This is the video: https://www.coursera.org/learn/neural-networks-deep-learning/lecture/rz9xJ/why-deep-representations
At minute 8, Andrew gives the example of a n-fold XOR done by a neural network. He states that if you would only use 1 hidden layer, that layer would need 2^N units. (Or even 2^N-1). Can someone maybe explain the reasoning behind that? So you have n input vectors in layer 0, going to 2^N hidden units in Layer 1 and then 1 unit in layer 2.
But why is that?
PS I understand that the truth table of that n-fold XOR unit would have 2^n columns as the size since those are all possible combinations, but why/how that translates to the neural network, I find hard to understand.
This point is really not that big a deal in the grand scheme of things. He just mentions it in passing and then never refers to these ideas again. So it’s not really worth spending too much mental energy on this, but with that said:
You’ve got the math, then the question is just what he means by the single layer XOR network. You connect all inputs to all neurons. At each “node” you’re just going to XOR the inputs with a specific combination, so you need each possible combination, one per node. Only one of them will output 0 for a given combination, right? Or you can invert the logic and use the NOT of each pattern in each node and have 1 be the criterion for “yes”. I guess the latter is more intuitive.

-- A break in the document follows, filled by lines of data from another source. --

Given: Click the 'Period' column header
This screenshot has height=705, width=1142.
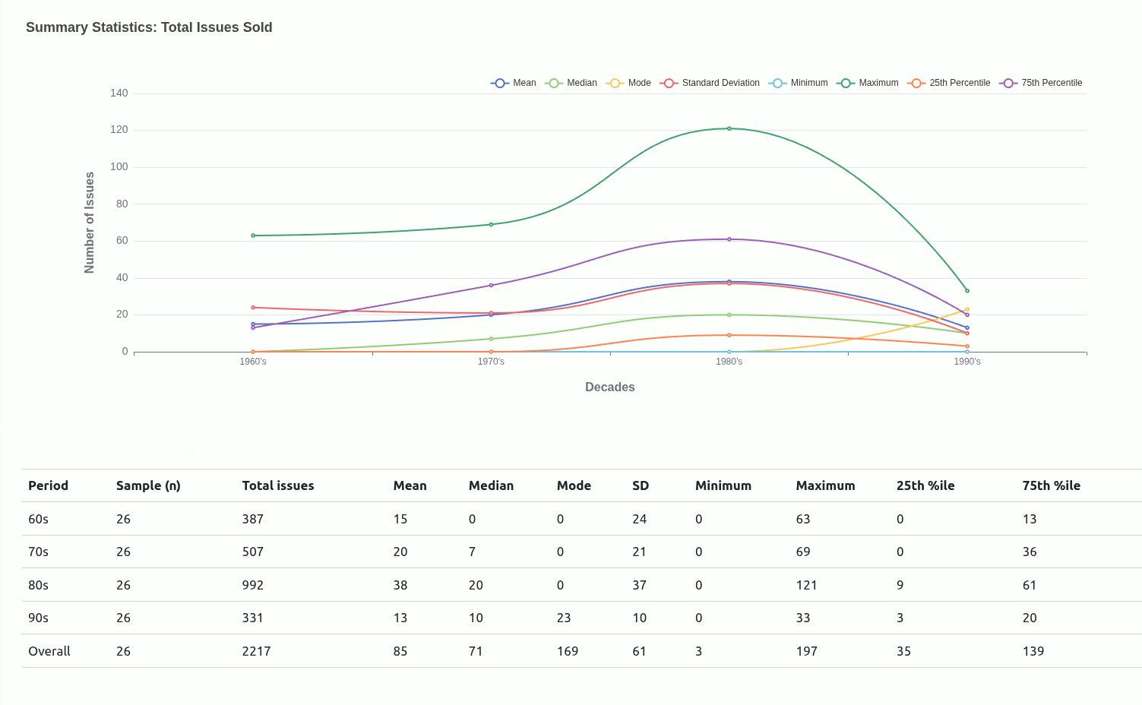Looking at the screenshot, I should (48, 485).
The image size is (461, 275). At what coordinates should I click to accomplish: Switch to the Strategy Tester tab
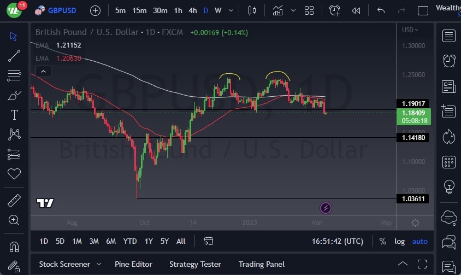click(x=195, y=264)
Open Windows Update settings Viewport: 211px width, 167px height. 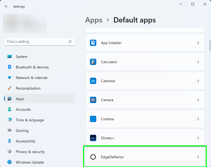pyautogui.click(x=30, y=162)
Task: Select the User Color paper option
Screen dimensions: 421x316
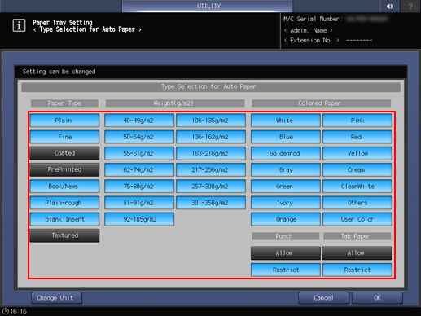Action: [357, 219]
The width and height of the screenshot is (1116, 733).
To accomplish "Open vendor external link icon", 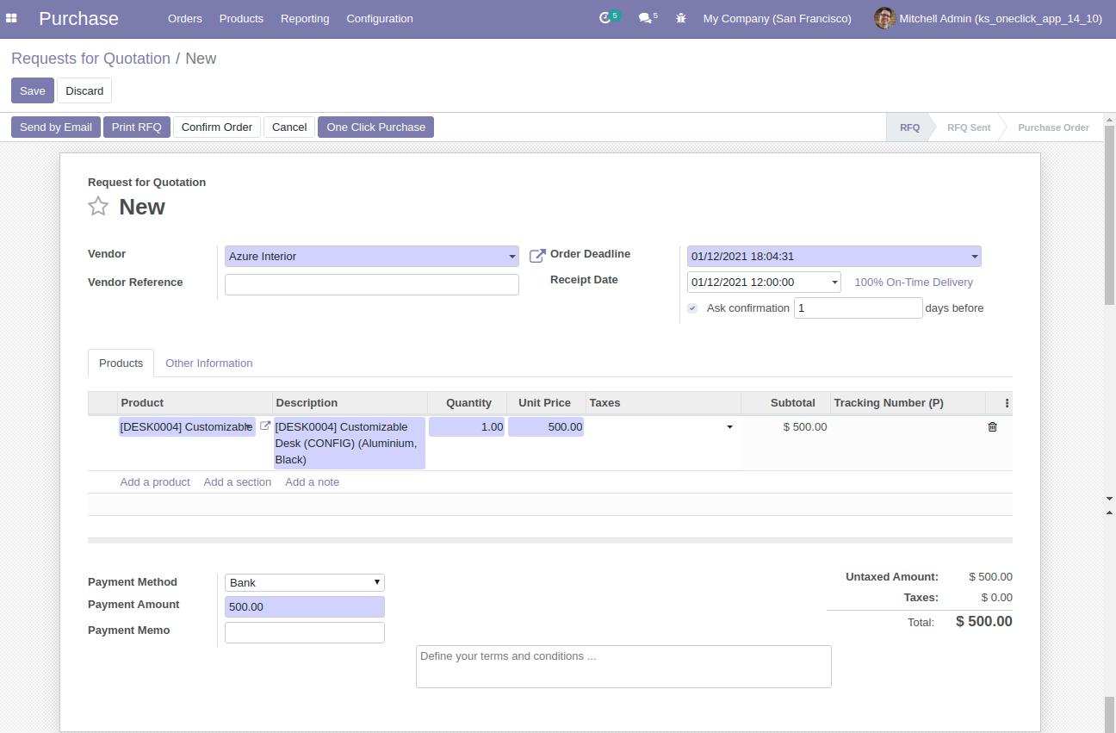I will [537, 256].
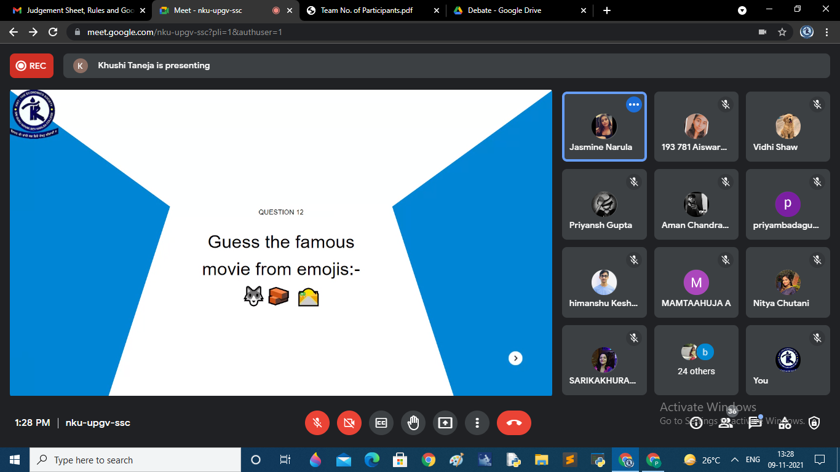
Task: Toggle the microphone mute button
Action: tap(317, 423)
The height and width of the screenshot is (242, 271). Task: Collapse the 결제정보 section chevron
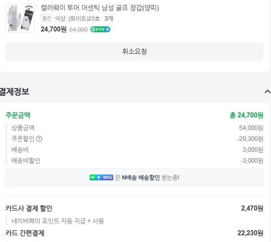267,91
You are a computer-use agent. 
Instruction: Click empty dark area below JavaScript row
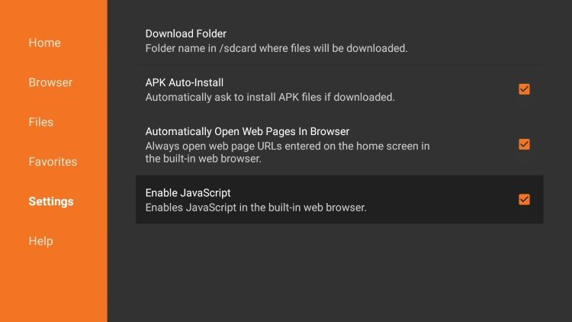point(339,272)
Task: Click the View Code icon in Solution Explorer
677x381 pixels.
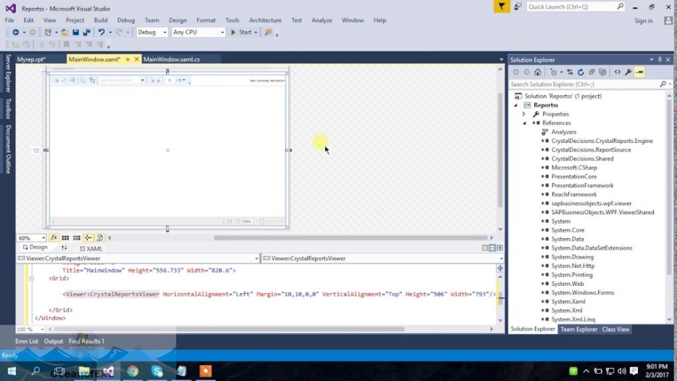Action: coord(617,71)
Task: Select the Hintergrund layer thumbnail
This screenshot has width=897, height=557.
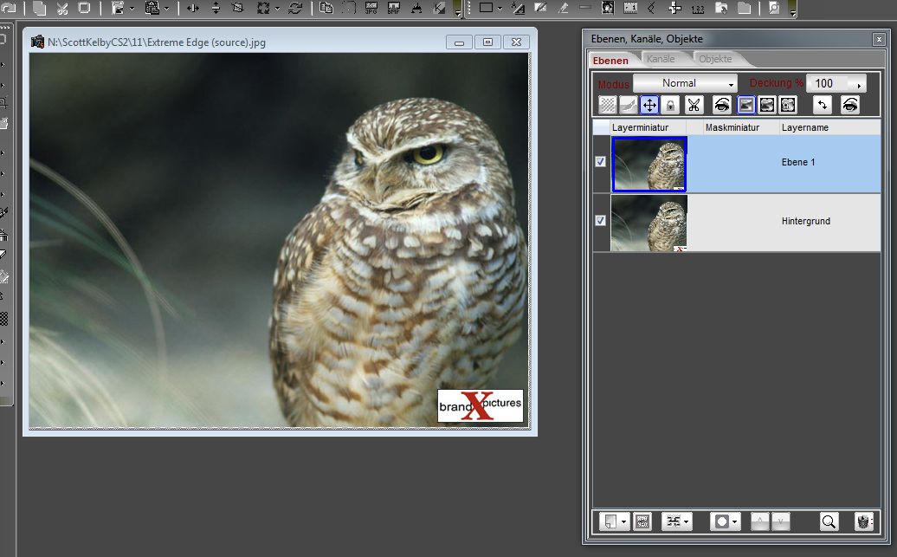Action: point(649,223)
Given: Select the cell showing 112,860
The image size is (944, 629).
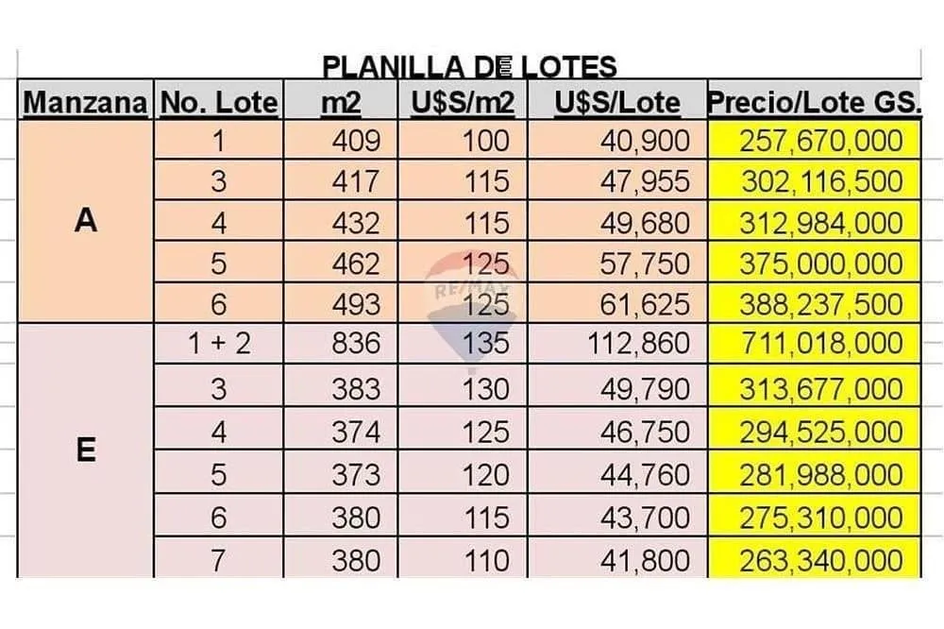Looking at the screenshot, I should [617, 344].
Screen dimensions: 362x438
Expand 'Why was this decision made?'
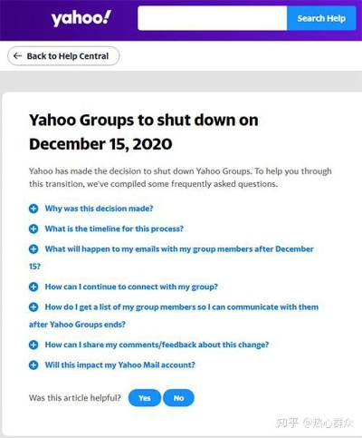pos(99,209)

Ah, thank you. Thanks to your explanation I made a simple drawing of a 3 input 8-node hidden layer network and made the connection. So say, the truth table has x1, x2, x3 as columns, and 8 rows of combinations. Then, each row in the truth table just “corresponds” to one of the nodes in your network. I just missed that. Thanks! I know this was a detail of a detail in the grand scheme of things, but until now I understood everything so I didn’t want to miss this one. Cheers.